Given passage:
In addition to the physical strain, these girls suffer psychological damage due to living in the shadow of a heavily masculine environment, where sexual harassment is an ever-present reality. In most cases, women felt threatened by abuse, domestic violence, and neglect. In Ghana, girls engaged in mining activities were subjected to physical, psychological, and sexual trauma. The report noted that “some girls were reported to be working upwards of 12 hours a day and from as young as 10-12 years old. This is often an environment of physical and sexual abuse due especially to alcohol consumption and the vulnerability of the girls.”
According to a research study published in 2016 by the Centre for Social Policy Studies, College of Humanities, University of Ghana, the country has implemented strong campaigns to outlaw child labour in line with a 2017-20 National Action Plan for the elimination of the practice. Projects include, for example, sensitisation programmes aimed at children, parents, and community leaders that highlight the dangers and laws applicable to child labour in mining. But law enforcement against the practice has been largely ineffective.
The report writes that this can be “traced to the concentration of child labour in the unregulated informal economy. Children find it easy to enter through this channel because of low entry barriers.” Additionally, it is partly due to the nature of unregulated ASM. As the ILO notes, “Mining often takes place in remote areas where law enforcement is weak and schools and other social services are scarce, where family and community support structures may not exist, and where alcohol and drug abuse and prostitution are rampant. Work in the sector can [thus] also be morally and psychologically hazardous.”
Undoubtedly, more research and knowledge are required to create better awareness of the involvement of girl children in mining activities. But as the report reveals, gender roles have increasingly shifted in the ASM, and more girl children are under threat in some of these mining zones. And as alluded to above, poor understanding of the issue has translated into poor interventions.
Unregulated ASM has been a long-standing issue and continues to underlie socioeconomic issues. The intersection of illegal mining activities and child labour needs to be addressed with careful consideration and understanding of the root causes. African governments can address the issue by formalising artisanal mining activities, and formulating an appropriate legal and policy framework, which – to some extent – can minimise child labour. Legal and policy frameworks should also include child labour monitoring systems, developed and implemented at district and community levels.
In mining communities with high levels of illegal mining activities, people must be made fully aware of the high-risk hazards associated with artisanal mining, such as the impact of mercury exposure on health. Educational campaigns that create awareness must be implemented and regularly updated by both the private sector and governments.
Governments, along with the private sector, must improve access to and support for foundational and primary education, especially in mining communities. More importantly, vocational and skills training should be prioritised and properly funded, to make them easily accessible for children and youth from mining areas, including those with learning difficulties or who are unable to continue secondary school due to financial constraints.
Girl children who are subjected to all forms of child labour, be it household chores, childcare, and illegal mining activities, among others, have their opportunities for educational and personal development reduced. But a healthy childhood is imperative for physical, cognitive, and behavioural growth and development.

Tasks and exercises:
(1) In the passage on girls in mining, how many hours a day were some girls in Ghana reported to be working?
(2) Rewrite the passage on girls in mining from "Governments, along with" up to and including "to financial constraints.", swapping "foundational" for "basic".

Available data:
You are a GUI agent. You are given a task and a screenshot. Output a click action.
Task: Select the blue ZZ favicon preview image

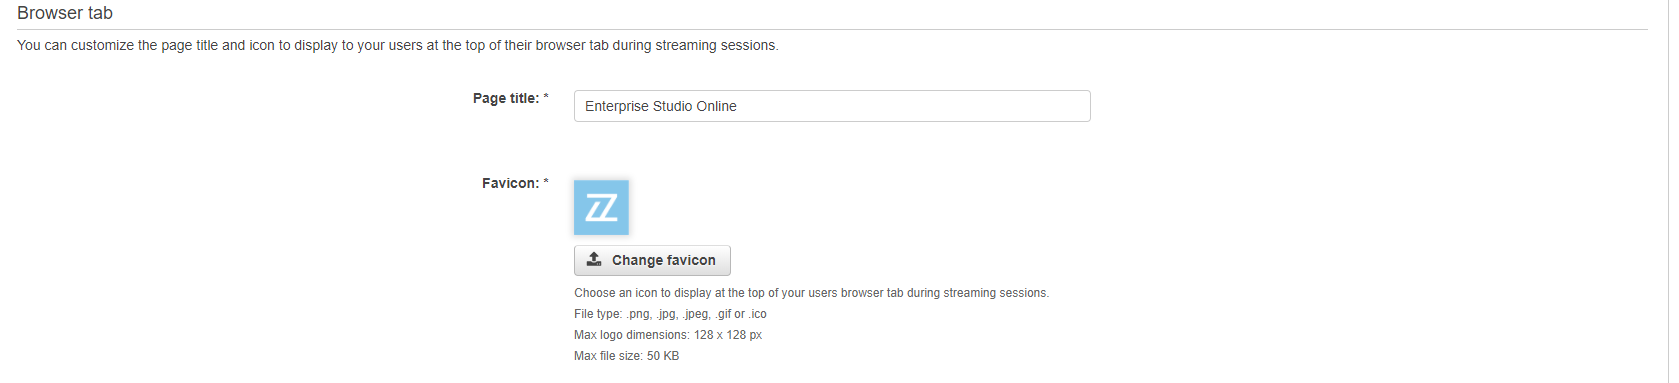click(x=601, y=207)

Solutions below:
(1) Upwards of 12 hours a day.

(2)
Governments, along with the private sector, must improve access to and support for basic and primary education, especially in mining communities. More importantly, vocational and skills training should be prioritised and properly funded, to make them easily accessible for children and youth from mining areas, including those with learning difficulties or who are unable to continue secondary school due to financial constraints.